Hey Jarek,

Thanks for taking the time! I think we are well aligned actually :) The 
framework we're developing to setup and run these tests in an AWS account has 
all 4 of the characteristics you mentioned. So the real question is where do 
they run and who is the owner.


> Looking at the expectations above - I think it would be better to run such 
> tests by the Amazon team for Amazon, Google team for Google etc.
> I think it will be far more efficient to get it in the hands of those 
> stakeholders who are mostly interested in getting the "green" tests


We on our end are committed to keeping those tests green, or at least triaging 
them and opening tickets to work with the community to get them green. We'll be 
doing this either way, whether there is a publicly running copy of the stack or 
not.


> That is much more scalable solution from the community point of view. We are 
> not going to publish it to our users and is not really
> needed to be run on our infra. I don't see a particular need for regular 
> community members to even know how/what infrastructure is
>used to run the tests - the test execution is pretty standardised, and I think 
>we are really interested in output rather than the infra to run > it.
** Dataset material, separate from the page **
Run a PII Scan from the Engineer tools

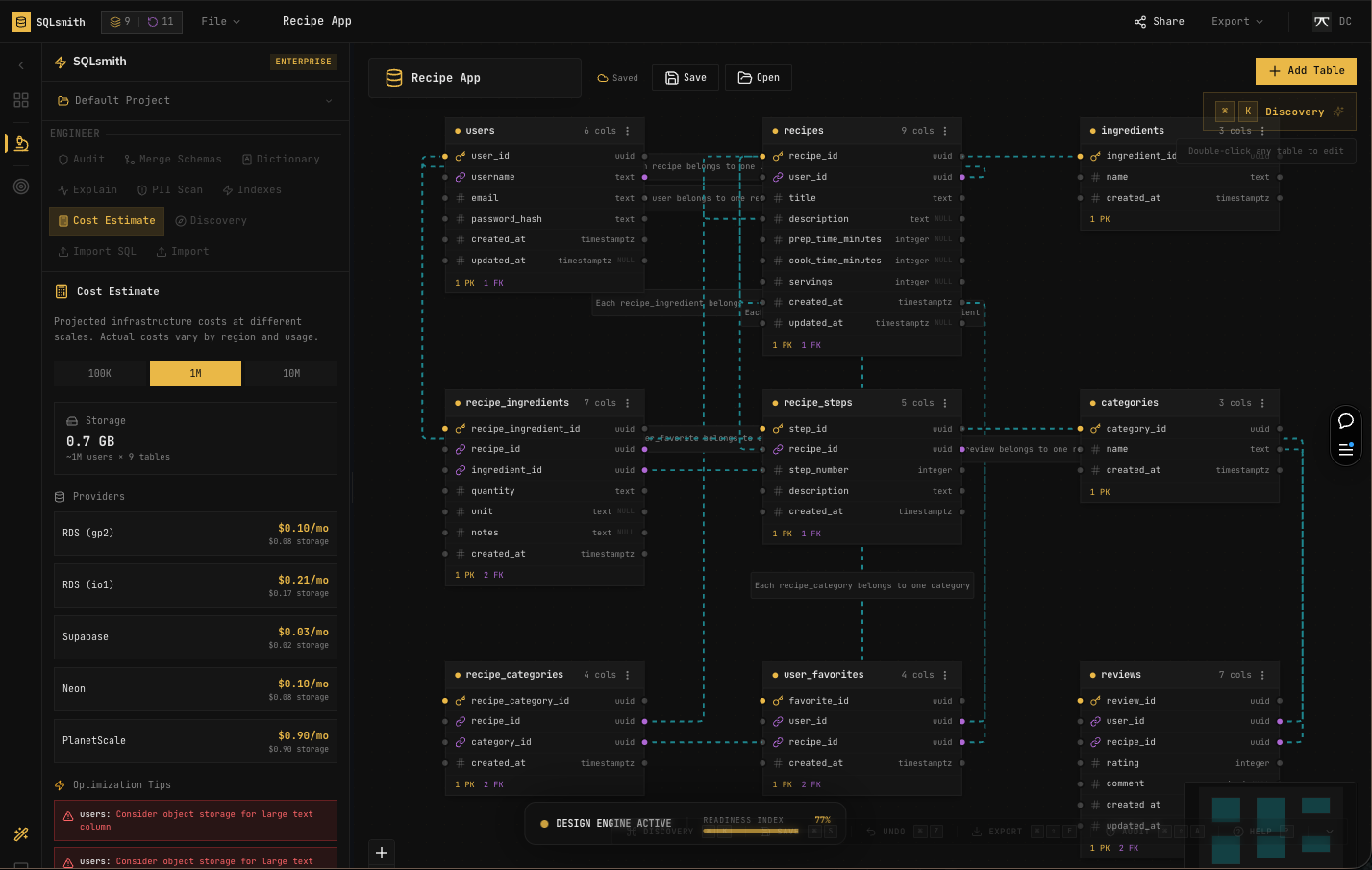point(170,189)
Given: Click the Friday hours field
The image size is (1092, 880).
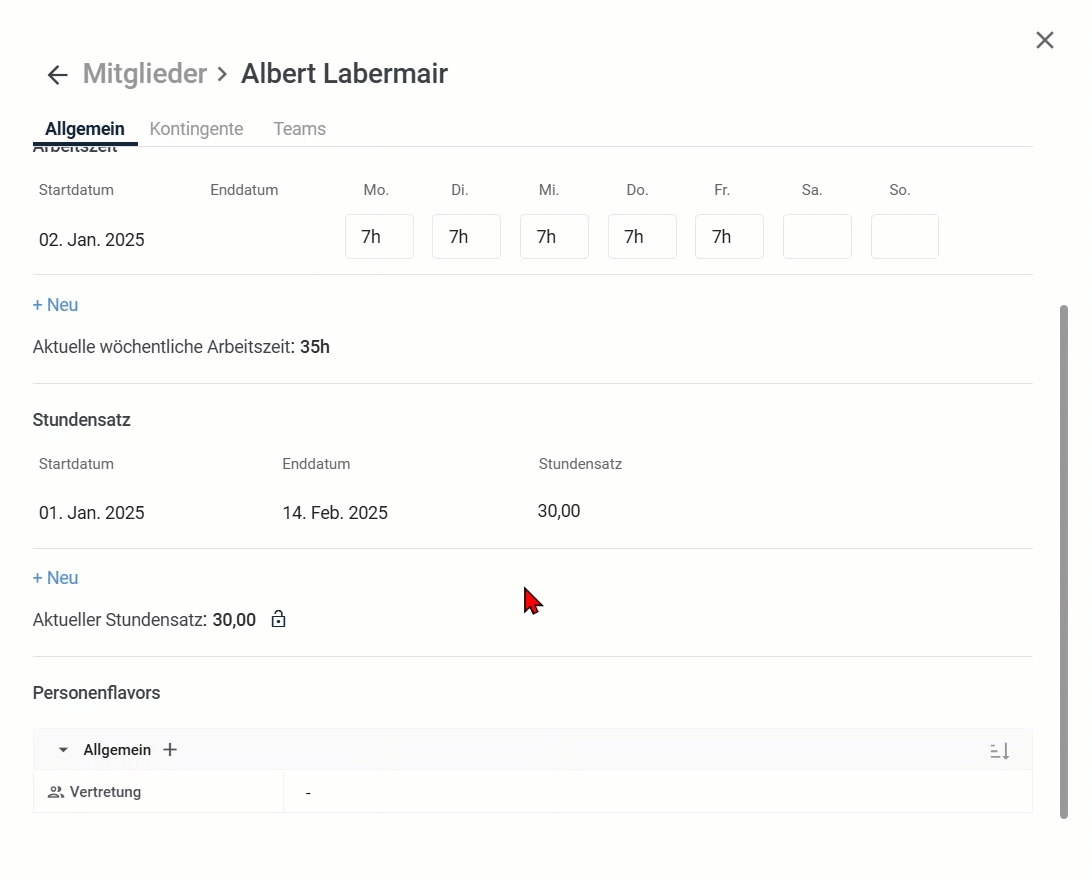Looking at the screenshot, I should click(x=729, y=237).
Agreed, so the question now is what is the "API" between us and the community 
if we run this infra:

1. For vending the results it seems agreeable to publish a public dashboard of 
the real-time results as we run the tests daily. This will likely be our first 
goal. We can link to this from somewhere in the Airflow docs/site (perhaps 
somewhere on the ecosystem page?) for any interested folks. Though, I agree 
that it will be mostly release managers who are interested for provider package 
releases.
I'm not sure that notifying on the Apache Airflow Slack will be useful for many 
users. Also once more cloud providers' system tests are up and running it could 
become quite spam-y. Though, I'm interested to hear what others think.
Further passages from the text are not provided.